- **Task instructions**
Please give these lines again, swapping "Where should I click to" for "Where do I click to" everywhere and leaving everything else unchanged.

──────

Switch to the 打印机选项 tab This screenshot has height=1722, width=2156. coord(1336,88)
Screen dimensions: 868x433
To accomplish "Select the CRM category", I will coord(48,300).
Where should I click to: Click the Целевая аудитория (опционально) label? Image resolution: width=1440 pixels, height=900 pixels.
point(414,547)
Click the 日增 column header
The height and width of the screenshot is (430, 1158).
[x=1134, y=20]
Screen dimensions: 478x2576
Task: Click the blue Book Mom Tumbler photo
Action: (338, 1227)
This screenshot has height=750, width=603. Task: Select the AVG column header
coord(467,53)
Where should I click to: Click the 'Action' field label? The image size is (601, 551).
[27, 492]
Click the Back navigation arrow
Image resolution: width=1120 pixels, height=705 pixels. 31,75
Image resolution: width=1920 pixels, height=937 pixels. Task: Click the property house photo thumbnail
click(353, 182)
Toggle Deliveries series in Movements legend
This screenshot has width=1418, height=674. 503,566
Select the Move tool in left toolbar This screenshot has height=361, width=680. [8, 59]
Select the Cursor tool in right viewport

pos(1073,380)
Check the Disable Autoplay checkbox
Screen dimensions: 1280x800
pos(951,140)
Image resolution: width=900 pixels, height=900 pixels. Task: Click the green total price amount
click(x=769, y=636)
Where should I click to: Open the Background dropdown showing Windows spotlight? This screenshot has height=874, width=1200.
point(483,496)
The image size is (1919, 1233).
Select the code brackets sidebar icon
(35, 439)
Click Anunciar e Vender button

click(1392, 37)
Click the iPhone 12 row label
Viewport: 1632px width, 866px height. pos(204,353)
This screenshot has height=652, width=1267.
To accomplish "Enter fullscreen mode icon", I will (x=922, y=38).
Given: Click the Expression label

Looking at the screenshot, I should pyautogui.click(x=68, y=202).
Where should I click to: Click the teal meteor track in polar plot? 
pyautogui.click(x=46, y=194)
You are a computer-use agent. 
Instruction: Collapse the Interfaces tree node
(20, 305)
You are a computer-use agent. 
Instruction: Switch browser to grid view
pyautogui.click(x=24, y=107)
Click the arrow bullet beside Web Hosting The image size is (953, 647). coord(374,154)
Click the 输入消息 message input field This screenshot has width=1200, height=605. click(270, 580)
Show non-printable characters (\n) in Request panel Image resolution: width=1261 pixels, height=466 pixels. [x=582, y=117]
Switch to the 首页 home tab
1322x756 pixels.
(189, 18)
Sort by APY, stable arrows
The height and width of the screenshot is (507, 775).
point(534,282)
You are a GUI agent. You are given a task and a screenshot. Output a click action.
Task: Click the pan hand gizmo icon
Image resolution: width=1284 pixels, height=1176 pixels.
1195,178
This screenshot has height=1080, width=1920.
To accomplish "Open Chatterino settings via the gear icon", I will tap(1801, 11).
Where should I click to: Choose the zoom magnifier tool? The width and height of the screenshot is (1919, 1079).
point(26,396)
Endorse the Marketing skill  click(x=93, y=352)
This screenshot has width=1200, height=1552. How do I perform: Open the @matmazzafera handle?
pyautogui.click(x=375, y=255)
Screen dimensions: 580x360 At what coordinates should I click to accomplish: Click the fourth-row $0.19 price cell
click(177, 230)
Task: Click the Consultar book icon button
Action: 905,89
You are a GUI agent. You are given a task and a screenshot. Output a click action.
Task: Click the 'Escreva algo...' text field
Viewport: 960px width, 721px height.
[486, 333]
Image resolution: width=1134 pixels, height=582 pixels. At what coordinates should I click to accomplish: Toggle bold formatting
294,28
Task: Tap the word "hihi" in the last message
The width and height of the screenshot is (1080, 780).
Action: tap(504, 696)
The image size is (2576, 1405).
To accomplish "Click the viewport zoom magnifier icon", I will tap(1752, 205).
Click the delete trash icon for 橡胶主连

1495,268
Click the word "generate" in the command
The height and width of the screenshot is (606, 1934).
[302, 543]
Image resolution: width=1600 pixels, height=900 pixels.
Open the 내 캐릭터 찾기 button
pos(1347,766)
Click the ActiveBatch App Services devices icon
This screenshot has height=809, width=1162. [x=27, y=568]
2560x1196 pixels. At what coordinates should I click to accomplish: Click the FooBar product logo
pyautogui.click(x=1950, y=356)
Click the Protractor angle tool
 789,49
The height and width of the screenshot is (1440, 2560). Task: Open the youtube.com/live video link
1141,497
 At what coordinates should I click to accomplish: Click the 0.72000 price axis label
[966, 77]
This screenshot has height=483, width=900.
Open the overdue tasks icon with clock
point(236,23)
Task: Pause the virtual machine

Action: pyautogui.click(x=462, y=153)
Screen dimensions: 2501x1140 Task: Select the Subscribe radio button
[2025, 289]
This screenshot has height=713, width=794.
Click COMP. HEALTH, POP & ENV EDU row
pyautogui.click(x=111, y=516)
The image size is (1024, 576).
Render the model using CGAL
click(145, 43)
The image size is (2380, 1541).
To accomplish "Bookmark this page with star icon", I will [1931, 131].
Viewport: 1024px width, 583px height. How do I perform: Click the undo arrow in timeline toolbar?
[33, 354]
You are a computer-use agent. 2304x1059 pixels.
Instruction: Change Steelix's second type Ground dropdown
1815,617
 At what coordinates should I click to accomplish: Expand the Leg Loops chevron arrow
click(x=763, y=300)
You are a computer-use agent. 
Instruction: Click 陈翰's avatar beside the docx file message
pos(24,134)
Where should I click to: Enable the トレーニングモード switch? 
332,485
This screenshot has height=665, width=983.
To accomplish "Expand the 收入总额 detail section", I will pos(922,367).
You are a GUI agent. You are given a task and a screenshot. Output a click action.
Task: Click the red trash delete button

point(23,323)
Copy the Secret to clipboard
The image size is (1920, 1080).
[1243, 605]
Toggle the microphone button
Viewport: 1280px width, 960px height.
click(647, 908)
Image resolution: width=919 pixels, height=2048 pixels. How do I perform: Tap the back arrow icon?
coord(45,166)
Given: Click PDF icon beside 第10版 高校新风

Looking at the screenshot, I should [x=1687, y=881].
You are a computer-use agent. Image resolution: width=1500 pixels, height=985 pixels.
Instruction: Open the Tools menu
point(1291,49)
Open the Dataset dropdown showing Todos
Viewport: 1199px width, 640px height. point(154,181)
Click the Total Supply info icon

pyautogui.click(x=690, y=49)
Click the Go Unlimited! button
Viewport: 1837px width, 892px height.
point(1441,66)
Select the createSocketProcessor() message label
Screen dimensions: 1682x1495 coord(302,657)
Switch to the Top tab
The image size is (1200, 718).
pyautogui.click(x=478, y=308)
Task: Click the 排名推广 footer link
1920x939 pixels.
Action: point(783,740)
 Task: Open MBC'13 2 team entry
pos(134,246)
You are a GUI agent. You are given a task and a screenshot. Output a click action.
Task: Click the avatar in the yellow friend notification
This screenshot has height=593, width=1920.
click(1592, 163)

──────

- **Full output**
Switch to the 打印机选项 tab This screenshot has height=1722, width=2156. coord(1336,88)
Screen dimensions: 868x433
To accomplish "Select the CRM category", I will coord(48,300).
Where do I click to: Click the Целевая аудитория (опционально) label? Image resolution: width=1440 pixels, height=900 pixels.
point(414,547)
Click the 日增 column header
The height and width of the screenshot is (430, 1158).
[x=1134, y=20]
Screen dimensions: 478x2576
Task: Click the blue Book Mom Tumbler photo
Action: (338, 1227)
This screenshot has height=750, width=603. Task: Select the AVG column header
coord(467,53)
Where do I click to: Click the 'Action' field label? The image size is (601, 551).
[27, 492]
Click the Back navigation arrow
Image resolution: width=1120 pixels, height=705 pixels. 31,75
Image resolution: width=1920 pixels, height=937 pixels. Task: Click the property house photo thumbnail
click(353, 182)
Toggle Deliveries series in Movements legend
This screenshot has width=1418, height=674. 503,566
Select the Move tool in left toolbar This screenshot has height=361, width=680. [8, 59]
Select the Cursor tool in right viewport

pos(1073,380)
Check the Disable Autoplay checkbox
Screen dimensions: 1280x800
pos(951,140)
Image resolution: width=900 pixels, height=900 pixels. Task: Click the green total price amount
click(x=769, y=636)
Where do I click to: Open the Background dropdown showing Windows spotlight? This screenshot has height=874, width=1200.
point(483,496)
The image size is (1919, 1233).
Select the code brackets sidebar icon
(35, 439)
Click Anunciar e Vender button

click(1392, 37)
Click the iPhone 12 row label
Viewport: 1632px width, 866px height. pos(204,353)
This screenshot has height=652, width=1267.
To accomplish "Enter fullscreen mode icon", I will (x=922, y=38).
Given: Click the Expression label

Looking at the screenshot, I should pyautogui.click(x=68, y=202).
Where do I click to: Click the teal meteor track in polar plot? 
pyautogui.click(x=46, y=194)
You are a computer-use agent. 
Instruction: Collapse the Interfaces tree node
(20, 305)
You are a computer-use agent. 
Instruction: Switch browser to grid view
pyautogui.click(x=24, y=107)
Click the arrow bullet beside Web Hosting The image size is (953, 647). coord(374,154)
Click the 输入消息 message input field This screenshot has width=1200, height=605. click(270, 580)
Show non-printable characters (\n) in Request panel Image resolution: width=1261 pixels, height=466 pixels. [x=582, y=117]
Switch to the 首页 home tab
1322x756 pixels.
(189, 18)
Sort by APY, stable arrows
The height and width of the screenshot is (507, 775).
point(534,282)
You are a GUI agent. You are given a task and a screenshot. Output a click action.
Task: Click the pan hand gizmo icon
Image resolution: width=1284 pixels, height=1176 pixels.
1195,178
This screenshot has height=1080, width=1920.
To accomplish "Open Chatterino settings via the gear icon", I will tap(1801, 11).
Where do I click to: Choose the zoom magnifier tool? The width and height of the screenshot is (1919, 1079).
point(26,396)
Endorse the Marketing skill  click(x=93, y=352)
This screenshot has width=1200, height=1552. How do I perform: Open the @matmazzafera handle?
pyautogui.click(x=375, y=255)
Screen dimensions: 580x360 At what coordinates should I click to accomplish: Click the fourth-row $0.19 price cell
click(177, 230)
Task: Click the Consultar book icon button
Action: 905,89
You are a GUI agent. You are given a task and a screenshot. Output a click action.
Task: Click the 'Escreva algo...' text field
Viewport: 960px width, 721px height.
[486, 333]
Image resolution: width=1134 pixels, height=582 pixels. At what coordinates should I click to accomplish: Toggle bold formatting
294,28
Task: Tap the word "hihi" in the last message
The width and height of the screenshot is (1080, 780).
Action: tap(504, 696)
The image size is (2576, 1405).
To accomplish "Click the viewport zoom magnifier icon", I will tap(1752, 205).
Click the delete trash icon for 橡胶主连

1495,268
Click the word "generate" in the command
The height and width of the screenshot is (606, 1934).
[302, 543]
Image resolution: width=1600 pixels, height=900 pixels.
Open the 내 캐릭터 찾기 button
pos(1347,766)
Click the ActiveBatch App Services devices icon
This screenshot has height=809, width=1162. [x=27, y=568]
2560x1196 pixels. At what coordinates should I click to accomplish: Click the FooBar product logo
pyautogui.click(x=1950, y=356)
Click the Protractor angle tool
 789,49
The height and width of the screenshot is (1440, 2560). Task: Open the youtube.com/live video link
1141,497
 At what coordinates should I click to accomplish: Click the 0.72000 price axis label
[966, 77]
This screenshot has height=483, width=900.
Open the overdue tasks icon with clock
point(236,23)
Task: Pause the virtual machine

Action: pyautogui.click(x=462, y=153)
Screen dimensions: 2501x1140 Task: Select the Subscribe radio button
[2025, 289]
This screenshot has height=713, width=794.
Click COMP. HEALTH, POP & ENV EDU row
pyautogui.click(x=111, y=516)
The image size is (1024, 576).
Render the model using CGAL
click(145, 43)
The image size is (2380, 1541).
To accomplish "Bookmark this page with star icon", I will [1931, 131].
Viewport: 1024px width, 583px height. How do I perform: Click the undo arrow in timeline toolbar?
[33, 354]
You are a computer-use agent. 2304x1059 pixels.
Instruction: Change Steelix's second type Ground dropdown
1815,617
 At what coordinates should I click to accomplish: Expand the Leg Loops chevron arrow
click(x=763, y=300)
You are a computer-use agent. 
Instruction: Click 陈翰's avatar beside the docx file message
pos(24,134)
Where do I click to: Enable the トレーニングモード switch? 
332,485
This screenshot has height=665, width=983.
To accomplish "Expand the 收入总额 detail section", I will pos(922,367).
You are a GUI agent. You are given a task and a screenshot. Output a click action.
Task: Click the red trash delete button

point(23,323)
Copy the Secret to clipboard
The image size is (1920, 1080).
[1243, 605]
Toggle the microphone button
Viewport: 1280px width, 960px height.
click(647, 908)
Image resolution: width=919 pixels, height=2048 pixels. How do I perform: Tap the back arrow icon?
coord(45,166)
Given: Click PDF icon beside 第10版 高校新风

Looking at the screenshot, I should [x=1687, y=881].
You are a computer-use agent. Image resolution: width=1500 pixels, height=985 pixels.
Instruction: Open the Tools menu
point(1291,49)
Open the Dataset dropdown showing Todos
Viewport: 1199px width, 640px height. point(154,181)
Click the Total Supply info icon

pyautogui.click(x=690, y=49)
Click the Go Unlimited! button
Viewport: 1837px width, 892px height.
point(1441,66)
Select the createSocketProcessor() message label
Screen dimensions: 1682x1495 coord(302,657)
Switch to the Top tab
The image size is (1200, 718).
pyautogui.click(x=478, y=308)
Task: Click the 排名推广 footer link
1920x939 pixels.
Action: point(783,740)
 Task: Open MBC'13 2 team entry
pos(134,246)
You are a GUI agent. You are given a task and a screenshot. Output a click action.
Task: Click the avatar in the yellow friend notification
This screenshot has height=593, width=1920.
click(1592, 163)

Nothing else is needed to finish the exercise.